Sonnie Hereford- Living Civil Rights History

Kafui Sakyi-Addo, Writer

Yesterday, Sonnie Hereford IV, the first black student to be enrolled into an all-white school in Alabama, visited Bob Jones High School to speak to the drama class about his life and childhood, as they begin to prepare for To Kill A Mockingbird in the spring. He spoke about his father’s life as a civil rights leader in the early 1960’s, as he was one of the people suing the Huntsville school system for its “separate but equal” concept that was anything but equal.

Brown vs. Board (1954) had been passed 9 years before, and technically, by continuing to segregate schools, our school system was breaking the law. However, no one was saying anything about it. That is until Sonnie Hereford III came along, with 23 other families to argue their case. Due to intimidation and aggression from white families around the areas, Sonnie Hereford IV ended up being one of only 4 black children to be enrolled in a white elementary school.

When the case was brought to court, the opposing lawyer presented four reasons that Sonnie Hereford IV, a black child, should not be allowed to enroll in a white school:

  1. Such a thing had never been done before
  2. It would be dangerous to cross such a wide street to get to school every day (in response to this, the judge leaned forward, looked at the lawyer and asked “Are there not white children that cross that street every day?”, to which the lawyer replied “Yes.” The judge then asked, “Are there not crossing guards to help the white children across the street?” The lawyer replied “Yes.”. “Then can’t the crossing guards also help the black children cross the street?”, thus destroying that argument.)
  3. That admitting Sonnie and three other black children would disrupt the Huntsville school system
  4. That the state officials had “turned the state upside down” looking for Sonnie’s birth certificate, and couldn’t seem to find it (this was, of course, because Sonnie Hereford IV wasn’t born in Alabama).
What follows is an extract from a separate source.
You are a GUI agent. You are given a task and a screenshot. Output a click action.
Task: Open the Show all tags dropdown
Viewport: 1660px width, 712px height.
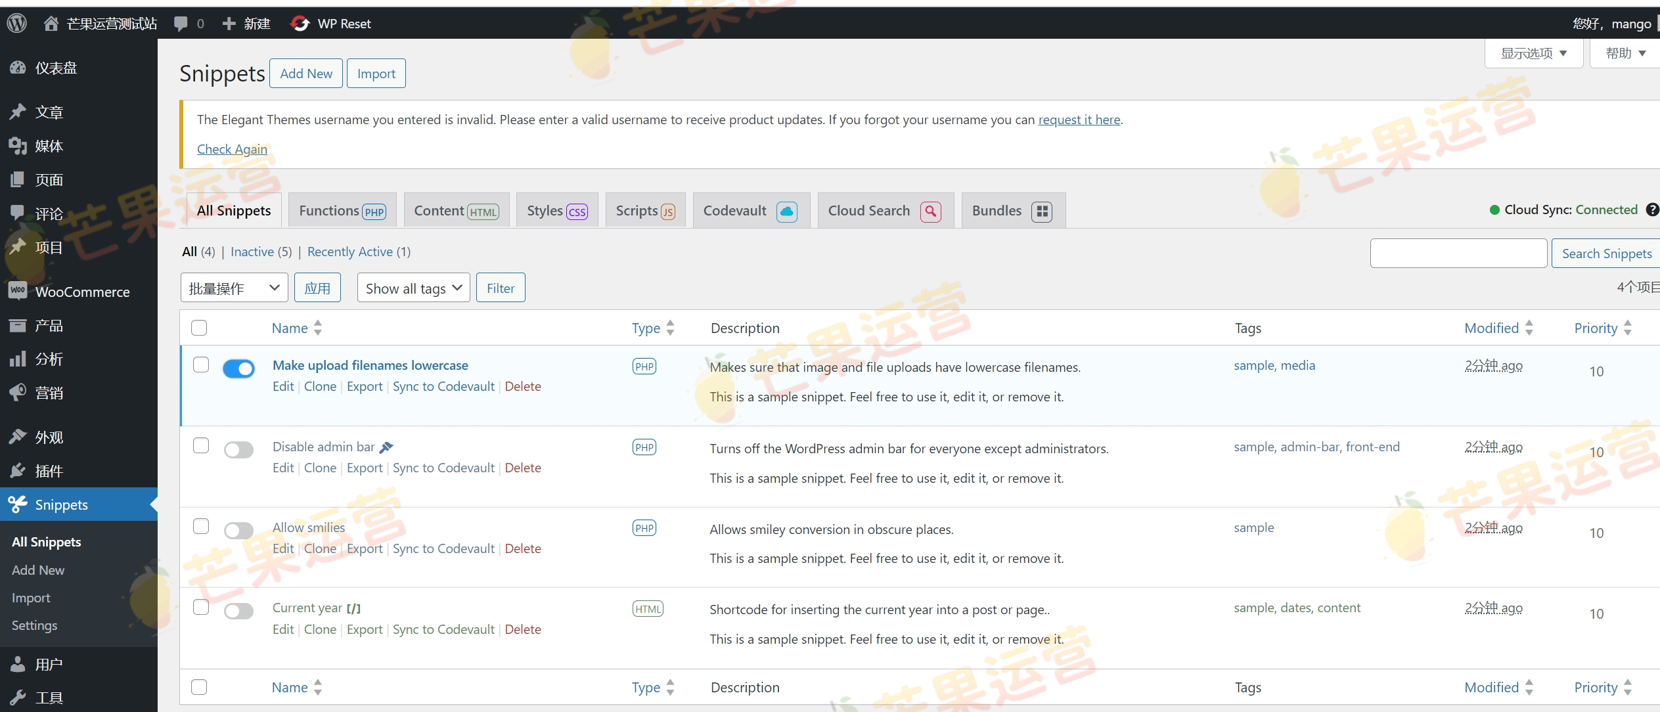click(x=413, y=288)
On September 3, 1963, Sonnie Hereford IV and his father walked to Huntsville’s Fifth Avenue School together, past a crowd of upset and protesting white parents. The picture shown is not, as many believe, a picture of Sonnie and his father walking to the school, but actually a picture of them walking home as the Alabama governor at the time, George Wallace, shut down all of the Huntsville schools for the next five days, as an attempt to keep Sonnie from entering the school. Sonnie Hereford IV began school the next Monday, September 9th, not realising until a few years later that he had made history.